Miser sur la cybersécurité

«Une augmentation d’une telle ampleur des dépenses de défense demande une approche variée et diversifiée dans les investissements», avance le directeur d’Idea. «Concernant les retombées économiques et surtout technologiques, le Luxembourg peut, à la fois, orienter une partie de ses dépenses sur l’expertise d’acteurs nationaux – notamment dans le domaine des satellites – pour renforcer ses investissements de R&D, ce qui est fait actuellement via des appels à projet conjoints . Ou encore sur un domaine prioritaire de la diversification économique avec des retombées civiles comme la cybersécurité.»

Luxinnovation et la Luxembourg House of Cybersecurity ont répertorié, à partir de données de décembre 2019, plus de 300 entreprises luxembourgeoises actives dans la cybersécurité. «L’écosystème ne cesse de croître, étant donné l’importance accordée au sujet à l’échelle mondiale et le nombre croissant de cyberattaques. La moitié des entreprises de cybersécurité luxembourgeoises ont été créées dans les cinq dernières années, et des start-up spécialisées dans les nouvelles technologies contribuent de manière significative au développement de l’écosystème», explique Luxinnovation sur son site.

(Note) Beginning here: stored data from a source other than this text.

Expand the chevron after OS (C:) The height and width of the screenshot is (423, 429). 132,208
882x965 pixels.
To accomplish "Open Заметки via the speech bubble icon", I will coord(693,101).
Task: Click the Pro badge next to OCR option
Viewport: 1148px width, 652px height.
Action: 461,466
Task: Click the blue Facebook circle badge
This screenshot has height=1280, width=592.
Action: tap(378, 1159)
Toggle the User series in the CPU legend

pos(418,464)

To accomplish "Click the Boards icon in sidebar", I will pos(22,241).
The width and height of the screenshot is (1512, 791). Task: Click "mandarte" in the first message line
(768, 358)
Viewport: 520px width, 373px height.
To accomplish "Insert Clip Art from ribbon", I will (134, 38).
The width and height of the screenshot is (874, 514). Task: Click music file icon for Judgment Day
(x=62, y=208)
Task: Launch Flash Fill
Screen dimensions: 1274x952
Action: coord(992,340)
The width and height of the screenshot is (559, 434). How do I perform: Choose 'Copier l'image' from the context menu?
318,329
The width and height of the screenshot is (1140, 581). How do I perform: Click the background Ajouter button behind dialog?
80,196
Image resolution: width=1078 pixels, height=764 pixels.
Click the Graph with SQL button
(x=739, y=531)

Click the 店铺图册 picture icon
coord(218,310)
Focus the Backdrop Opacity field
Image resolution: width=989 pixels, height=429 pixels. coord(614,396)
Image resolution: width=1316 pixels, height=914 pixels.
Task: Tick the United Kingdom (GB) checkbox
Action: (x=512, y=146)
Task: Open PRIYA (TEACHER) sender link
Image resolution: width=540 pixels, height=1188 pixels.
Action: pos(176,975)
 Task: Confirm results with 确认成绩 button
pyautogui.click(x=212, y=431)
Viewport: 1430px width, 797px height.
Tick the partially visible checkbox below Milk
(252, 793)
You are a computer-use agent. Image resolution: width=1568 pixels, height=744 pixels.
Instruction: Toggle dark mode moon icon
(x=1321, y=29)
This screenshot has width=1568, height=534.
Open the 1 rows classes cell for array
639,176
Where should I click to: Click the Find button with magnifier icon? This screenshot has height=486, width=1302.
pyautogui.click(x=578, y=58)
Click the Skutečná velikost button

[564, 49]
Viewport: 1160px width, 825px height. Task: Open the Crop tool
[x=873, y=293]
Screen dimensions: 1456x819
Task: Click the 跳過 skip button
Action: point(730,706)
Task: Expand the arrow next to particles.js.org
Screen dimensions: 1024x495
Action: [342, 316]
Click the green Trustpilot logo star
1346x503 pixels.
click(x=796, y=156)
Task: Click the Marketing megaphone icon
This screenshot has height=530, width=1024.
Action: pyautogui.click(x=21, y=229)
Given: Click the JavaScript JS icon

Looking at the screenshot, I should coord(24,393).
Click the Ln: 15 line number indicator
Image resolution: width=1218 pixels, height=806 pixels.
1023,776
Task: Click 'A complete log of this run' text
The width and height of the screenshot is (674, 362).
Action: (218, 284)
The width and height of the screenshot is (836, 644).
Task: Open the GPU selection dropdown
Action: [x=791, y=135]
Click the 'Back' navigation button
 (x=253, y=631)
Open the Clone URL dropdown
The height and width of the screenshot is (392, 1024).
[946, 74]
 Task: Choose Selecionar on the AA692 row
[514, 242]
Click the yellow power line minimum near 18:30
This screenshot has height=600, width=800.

Les acteurs luxembourgeois prennent de plus en plus de place dans la défense européenne. En 2024, l’agence nationale de l’innovation dénombrait 20 entreprises impliquées dans 28 projets du Fonds européen de défense. Avec un budget d’environ 8 milliards d’euros pour 2021-2027, cet outil de la Commission européenne aide les États membres à développer des projets de défense ensemble, tout au long du cycle de recherche et développement.

Dans son rapport sur la compétitivité de l’UE, Mario Draghi appelle également les États membres à «assurer une intégration industrielle durable des entreprises européennes dans le secteur de la défense». «Les dépenses supplémentaires dans le domaine doivent se réfléchir dans un contexte européen», conclut Vincent Hein.